*** PROVIDED DATA ***

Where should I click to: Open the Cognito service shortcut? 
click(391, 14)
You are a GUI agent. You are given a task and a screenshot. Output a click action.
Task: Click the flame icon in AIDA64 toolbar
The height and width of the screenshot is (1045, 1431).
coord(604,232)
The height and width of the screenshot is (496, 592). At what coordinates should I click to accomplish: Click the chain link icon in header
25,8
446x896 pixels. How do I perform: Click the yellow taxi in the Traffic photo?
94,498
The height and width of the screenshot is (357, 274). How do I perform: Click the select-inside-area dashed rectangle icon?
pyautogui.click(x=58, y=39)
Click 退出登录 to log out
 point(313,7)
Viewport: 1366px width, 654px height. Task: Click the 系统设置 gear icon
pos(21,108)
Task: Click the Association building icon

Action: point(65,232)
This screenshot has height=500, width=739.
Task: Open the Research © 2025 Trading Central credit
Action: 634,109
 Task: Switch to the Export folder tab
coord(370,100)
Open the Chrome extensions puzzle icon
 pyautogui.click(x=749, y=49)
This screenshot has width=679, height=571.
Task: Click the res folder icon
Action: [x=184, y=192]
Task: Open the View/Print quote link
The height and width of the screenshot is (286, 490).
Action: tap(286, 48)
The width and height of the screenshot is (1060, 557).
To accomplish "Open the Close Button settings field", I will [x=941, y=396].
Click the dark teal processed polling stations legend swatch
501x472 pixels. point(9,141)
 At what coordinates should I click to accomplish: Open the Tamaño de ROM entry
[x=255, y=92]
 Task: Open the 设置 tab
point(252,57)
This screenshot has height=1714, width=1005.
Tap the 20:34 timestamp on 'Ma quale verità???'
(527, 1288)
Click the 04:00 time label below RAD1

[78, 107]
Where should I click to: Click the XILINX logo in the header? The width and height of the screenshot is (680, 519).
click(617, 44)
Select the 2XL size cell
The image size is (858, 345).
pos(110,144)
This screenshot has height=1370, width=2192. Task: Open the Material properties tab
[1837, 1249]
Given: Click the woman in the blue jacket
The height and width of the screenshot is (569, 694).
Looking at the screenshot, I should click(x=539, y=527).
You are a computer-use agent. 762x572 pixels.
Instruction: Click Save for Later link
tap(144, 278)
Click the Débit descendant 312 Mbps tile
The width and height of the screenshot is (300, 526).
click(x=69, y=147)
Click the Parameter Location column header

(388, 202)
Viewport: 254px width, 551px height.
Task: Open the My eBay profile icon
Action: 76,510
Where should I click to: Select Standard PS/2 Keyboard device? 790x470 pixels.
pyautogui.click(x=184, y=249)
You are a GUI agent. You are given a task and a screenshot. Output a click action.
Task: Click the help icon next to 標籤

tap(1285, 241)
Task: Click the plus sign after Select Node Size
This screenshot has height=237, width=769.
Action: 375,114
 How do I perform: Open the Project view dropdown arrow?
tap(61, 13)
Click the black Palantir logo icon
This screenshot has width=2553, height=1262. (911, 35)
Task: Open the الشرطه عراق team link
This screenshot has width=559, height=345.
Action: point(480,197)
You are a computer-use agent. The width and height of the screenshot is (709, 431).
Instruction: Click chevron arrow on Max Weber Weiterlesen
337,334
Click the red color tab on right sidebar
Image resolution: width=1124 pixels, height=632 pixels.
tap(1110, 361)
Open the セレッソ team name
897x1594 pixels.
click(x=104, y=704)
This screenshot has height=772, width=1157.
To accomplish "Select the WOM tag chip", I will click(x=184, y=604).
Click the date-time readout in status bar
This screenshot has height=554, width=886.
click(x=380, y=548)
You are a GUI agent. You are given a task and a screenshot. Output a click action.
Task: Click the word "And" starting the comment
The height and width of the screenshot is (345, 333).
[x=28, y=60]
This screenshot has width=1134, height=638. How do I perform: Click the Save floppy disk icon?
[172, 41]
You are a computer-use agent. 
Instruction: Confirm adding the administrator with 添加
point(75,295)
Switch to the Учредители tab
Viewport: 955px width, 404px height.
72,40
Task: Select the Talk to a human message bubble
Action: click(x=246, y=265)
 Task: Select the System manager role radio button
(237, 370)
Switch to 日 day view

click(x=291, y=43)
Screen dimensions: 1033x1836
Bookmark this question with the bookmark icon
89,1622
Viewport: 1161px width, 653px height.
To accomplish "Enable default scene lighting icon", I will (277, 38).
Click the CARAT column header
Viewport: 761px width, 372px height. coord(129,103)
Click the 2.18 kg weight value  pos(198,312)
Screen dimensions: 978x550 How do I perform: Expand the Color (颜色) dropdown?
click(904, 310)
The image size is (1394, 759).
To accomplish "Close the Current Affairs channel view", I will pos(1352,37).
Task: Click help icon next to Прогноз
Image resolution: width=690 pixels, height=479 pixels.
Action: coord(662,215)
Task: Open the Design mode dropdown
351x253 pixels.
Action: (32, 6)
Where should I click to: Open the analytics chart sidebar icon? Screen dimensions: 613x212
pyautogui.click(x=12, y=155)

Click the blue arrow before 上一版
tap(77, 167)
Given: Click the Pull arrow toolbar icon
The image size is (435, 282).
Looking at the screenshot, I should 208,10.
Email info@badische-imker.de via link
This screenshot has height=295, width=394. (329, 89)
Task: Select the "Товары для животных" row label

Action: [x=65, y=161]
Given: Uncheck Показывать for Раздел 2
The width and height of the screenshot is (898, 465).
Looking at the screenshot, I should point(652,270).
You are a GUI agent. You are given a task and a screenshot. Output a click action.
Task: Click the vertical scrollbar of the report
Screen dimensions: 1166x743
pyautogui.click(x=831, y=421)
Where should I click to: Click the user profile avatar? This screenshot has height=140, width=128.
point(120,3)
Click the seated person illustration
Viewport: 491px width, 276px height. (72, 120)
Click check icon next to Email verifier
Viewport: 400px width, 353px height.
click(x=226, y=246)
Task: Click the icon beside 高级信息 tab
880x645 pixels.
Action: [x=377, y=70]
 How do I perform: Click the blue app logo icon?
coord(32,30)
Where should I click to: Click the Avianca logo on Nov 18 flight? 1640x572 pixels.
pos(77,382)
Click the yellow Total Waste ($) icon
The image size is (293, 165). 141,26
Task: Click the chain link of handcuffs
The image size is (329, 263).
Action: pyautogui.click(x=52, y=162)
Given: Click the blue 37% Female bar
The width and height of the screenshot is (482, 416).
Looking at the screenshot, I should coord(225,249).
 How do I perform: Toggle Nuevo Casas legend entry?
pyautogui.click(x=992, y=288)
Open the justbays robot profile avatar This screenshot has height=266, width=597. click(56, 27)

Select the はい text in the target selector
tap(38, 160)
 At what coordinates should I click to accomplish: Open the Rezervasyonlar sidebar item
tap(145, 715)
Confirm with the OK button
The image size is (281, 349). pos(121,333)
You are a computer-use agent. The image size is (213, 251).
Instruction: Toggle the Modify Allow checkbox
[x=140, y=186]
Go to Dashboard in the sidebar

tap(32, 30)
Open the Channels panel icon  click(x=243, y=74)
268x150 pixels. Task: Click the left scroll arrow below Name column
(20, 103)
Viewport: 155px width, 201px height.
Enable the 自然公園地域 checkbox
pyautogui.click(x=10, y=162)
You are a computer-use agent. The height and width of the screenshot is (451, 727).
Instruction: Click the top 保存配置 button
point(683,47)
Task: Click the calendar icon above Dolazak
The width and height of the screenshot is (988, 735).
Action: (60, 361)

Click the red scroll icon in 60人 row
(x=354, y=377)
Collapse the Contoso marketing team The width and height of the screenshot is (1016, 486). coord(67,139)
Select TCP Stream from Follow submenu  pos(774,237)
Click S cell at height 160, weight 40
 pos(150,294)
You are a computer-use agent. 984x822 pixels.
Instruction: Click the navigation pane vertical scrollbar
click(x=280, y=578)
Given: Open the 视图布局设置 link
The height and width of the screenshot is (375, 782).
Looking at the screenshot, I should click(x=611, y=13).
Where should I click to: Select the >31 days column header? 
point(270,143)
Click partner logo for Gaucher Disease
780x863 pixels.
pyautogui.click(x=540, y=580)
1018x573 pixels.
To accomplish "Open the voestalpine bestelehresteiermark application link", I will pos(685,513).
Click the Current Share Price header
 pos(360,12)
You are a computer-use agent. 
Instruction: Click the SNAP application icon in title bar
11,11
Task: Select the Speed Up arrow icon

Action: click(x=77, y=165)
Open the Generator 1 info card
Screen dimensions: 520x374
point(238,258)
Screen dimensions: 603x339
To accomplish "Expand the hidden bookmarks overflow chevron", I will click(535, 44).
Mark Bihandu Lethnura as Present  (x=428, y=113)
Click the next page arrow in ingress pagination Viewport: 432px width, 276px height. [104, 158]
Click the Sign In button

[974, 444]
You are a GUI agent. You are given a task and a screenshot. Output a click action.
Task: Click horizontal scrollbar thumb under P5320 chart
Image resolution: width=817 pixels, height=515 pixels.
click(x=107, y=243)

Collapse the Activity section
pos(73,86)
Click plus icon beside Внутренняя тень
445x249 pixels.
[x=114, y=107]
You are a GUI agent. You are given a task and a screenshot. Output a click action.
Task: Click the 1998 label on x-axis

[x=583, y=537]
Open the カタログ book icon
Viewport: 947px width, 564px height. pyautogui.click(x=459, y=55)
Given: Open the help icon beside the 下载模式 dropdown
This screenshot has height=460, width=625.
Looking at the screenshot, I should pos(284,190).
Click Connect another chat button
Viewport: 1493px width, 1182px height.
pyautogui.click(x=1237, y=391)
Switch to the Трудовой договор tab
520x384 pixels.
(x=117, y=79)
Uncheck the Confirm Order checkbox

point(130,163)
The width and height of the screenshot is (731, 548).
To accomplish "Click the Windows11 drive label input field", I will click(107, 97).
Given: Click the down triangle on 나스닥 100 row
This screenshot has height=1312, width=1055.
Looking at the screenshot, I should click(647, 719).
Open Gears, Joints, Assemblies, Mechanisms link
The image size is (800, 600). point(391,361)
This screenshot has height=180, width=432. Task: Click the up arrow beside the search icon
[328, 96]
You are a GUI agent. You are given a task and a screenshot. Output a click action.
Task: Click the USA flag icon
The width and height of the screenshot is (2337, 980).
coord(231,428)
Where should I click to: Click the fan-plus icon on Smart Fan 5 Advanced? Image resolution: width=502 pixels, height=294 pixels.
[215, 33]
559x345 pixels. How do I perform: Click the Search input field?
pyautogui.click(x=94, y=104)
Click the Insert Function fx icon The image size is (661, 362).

*** End of PROVIDED DATA ***

PROBLEM TO WORK ON
Filter the entries above down to the lines that contain the word "team".

ANSWER SECTION
Task: Open the الشرطه عراق team link
Open the セレッソ team name
Collapse the Contoso marketing team The width and height of the screenshot is (1016, 486). coord(67,139)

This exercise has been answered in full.